He was stumped on a case.
A case he refused to talk to you about. No, he could only converse with his beloved violin about it. However, that’s not how you see it. No.
Your perception? He decided to play instead of paying attention to you. Being the brat that you are, you are determined to make him regard your presence.
You don your tightest bodice and skirt, the deep sapphire one that Sherlock purchased for you as a gift when he asked you to move into Baker Street. He specifically had it tailored to your measurements, showing off your ample bosom and child-bearing hips.
You make your way from your shared bedroom into the drawing room where Sherlock is playing. His violin is tucked between his chin and shoulder. His left hand bows at a speed that makes the messy curls on his head dance along to the music. His right hand holds the violin at the neck so delicately, it’s almost loving.
You step around several stacks of papers, narrowly missing a tower of books. You remind yourself to have that talk again with Sherlock about the difference between organization and chaos.
You finally make it to the chair next to his music stand, his eyes never leaving the sheet music. You make sure to sit down in a way that makes a squeak that Sherlock has commented on many a time. He’s actually shown you how to sit so that said squeak does not occur. You remarked that he could just get rid of the chair, to which he replied that you can sit elsewhere if you’re going to complain.
No reaction.
You seethe, watching as he continues with 24 Caprices. You kick over the music stand and the sheets dance gracefully to the floor.
Nothing.
He simply closes his eyes and plays from memory. He plays it perfectly, of course. Paganini is his favorite composer, after all. He would know it forward and backward.
You were growing impatient, running out of options for how to get this man’s attention. Until it hit you. The idea was just ridiculous enough to work. It would be depravity in polite society, sure. But clever enough to get him to at least acknowledge your presence. And that would be enough.

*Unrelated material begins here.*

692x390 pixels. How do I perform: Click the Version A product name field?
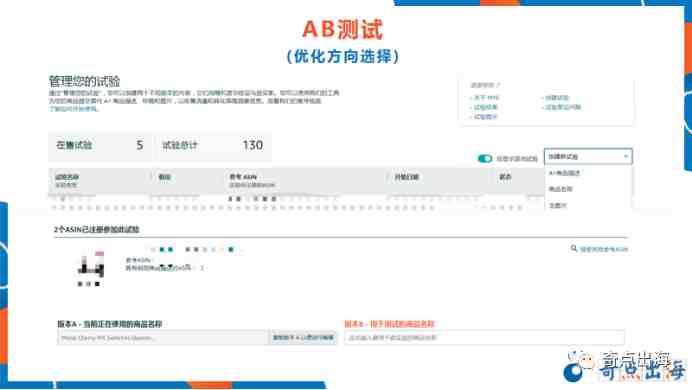[x=163, y=338]
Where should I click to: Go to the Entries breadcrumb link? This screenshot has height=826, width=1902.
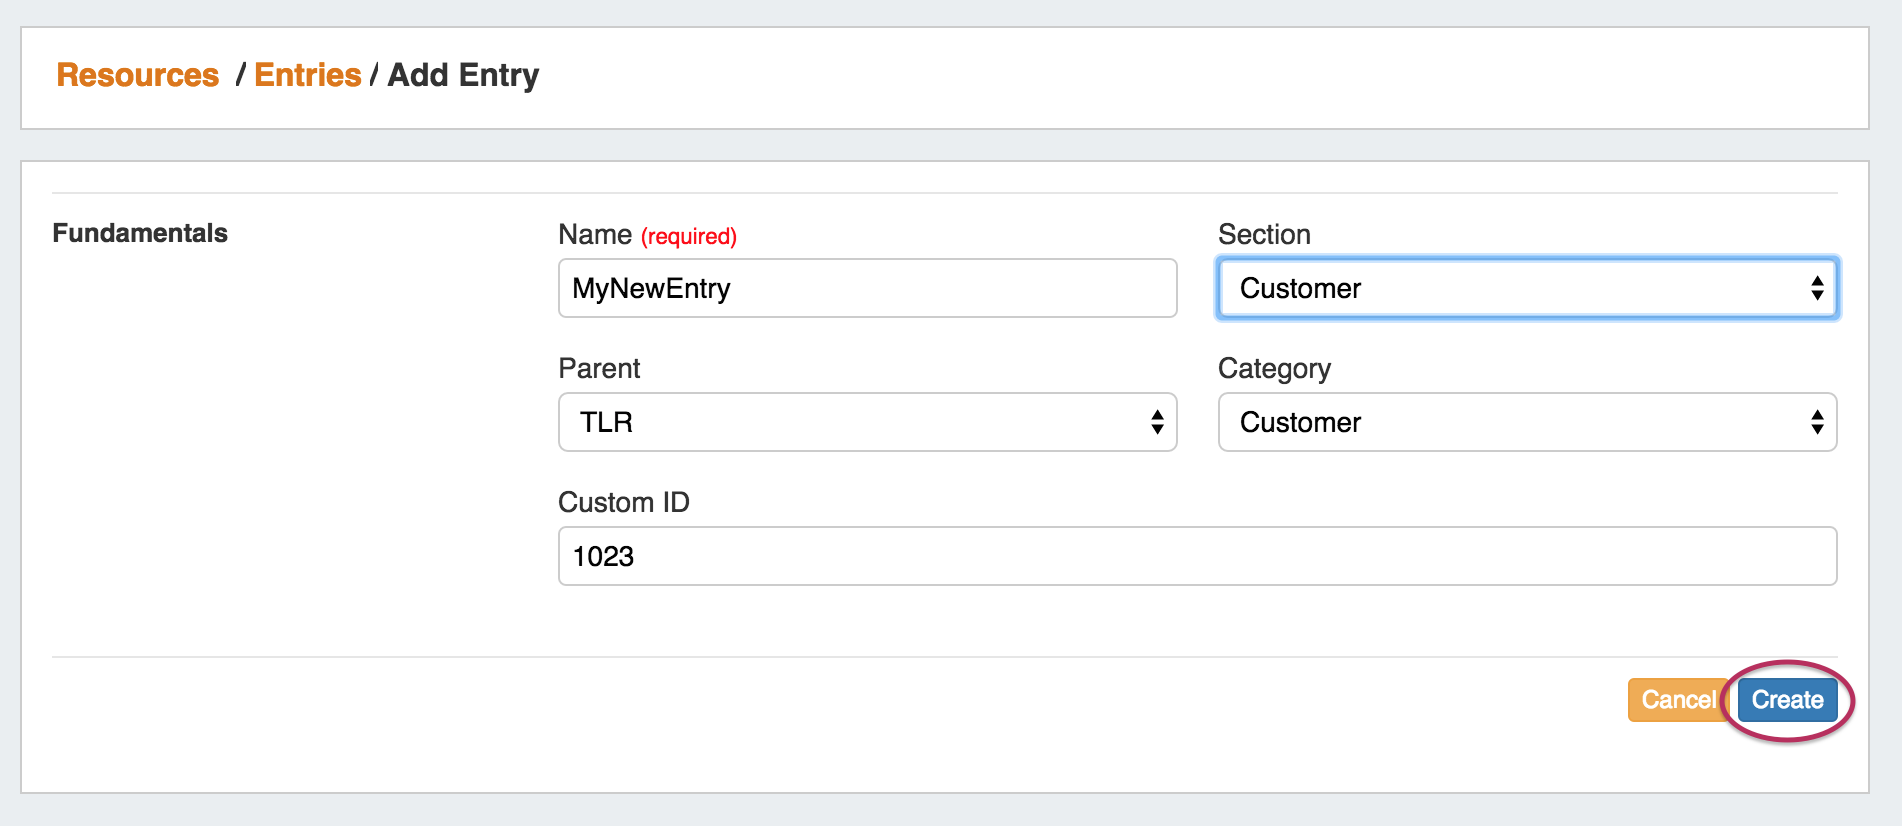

You get up from the chair and make your way over to the chaise lounge. Arranging a few pillows to rest your head upon, you then lie down and pull your skirt up enough to get to your drawers. You pull them down and toss them out of the way, Sherlock being none the wiser as he continues playing.
You let your hand wander down to your folds, already slick with the frustration of being untouched for days. You allow yourself time to tease, playing with your swollen bud before dipping lower to enter a single finger within yourself. A sigh escapes your lips as you explore your inner walls. As another finger joins the first, Sherlock’s name falls from your lips.
Sherlock’s sense of smell is what pulls him out of his hyperfocus. He smells your arousal as he hears his name in the air. In an instant, his fixation becomes all about you.
He places down his violin and bow next to the fallen music stand, not putting it right-side up. Not bothering to be quiet, as your moans now fill the room louder than his playing did, he stalks over to you and clears his throat loudly.
Your hand stills and you open one eye looking up at your husband. The look on his face of disappointment is enough to cause heat to flare behind your cheeks. Then, his face changes to that of…impatience?
“Well? Are you going to finish then? Or must I intervene?” Sherlock’s words have a bite to them, and you can’t say you’re surprised. Well, you are stunned he is offering to help.
At least you were under the impression that he is offering to help. And that is why he is the expert detective and you are...well, not.
Before you can ask for assistance, Sherlock is lifting you off the chaise and throws you over his shoulder. He takes you into the bedroom and set you down on your feet before sitting on the edge of the bed.
He points to you and beckons you with a curved finger in a ‘come hither’ motion. You begin to sit next to him, but he blocks your path.
“I don’t believe bad girls get to sit down next to Sir. Over my knee with yourself, girl. You’re going to practice your counting. And don’t make me repeat myself.” Sherlock’s voice is stern and you involuntarily gulp before settling your middle across his lap.
Sherlock pulls up your skirt so it rests along your back and the cool air of the room produces gooseflesh along your bare bottom and legs. No sooner do you register that feeling does the first blow land. You grunt as Sherlock’s hand grazes the skin of your left cheek.
“One, Sir!” You cry out, surprised at the white-hot heat of the smack.
“Good girl,” he praises.
He raises his hand again. He waits until your ass relaxes and brings down his hand upon your right cheek. This time harder than the first.
“Two, Sir!” You shout, the sting radiating through you.
“Good girl, I think you deserve one more though,” Sherlock informs you and you nod, “Use your words, girl. Do you deserve another?”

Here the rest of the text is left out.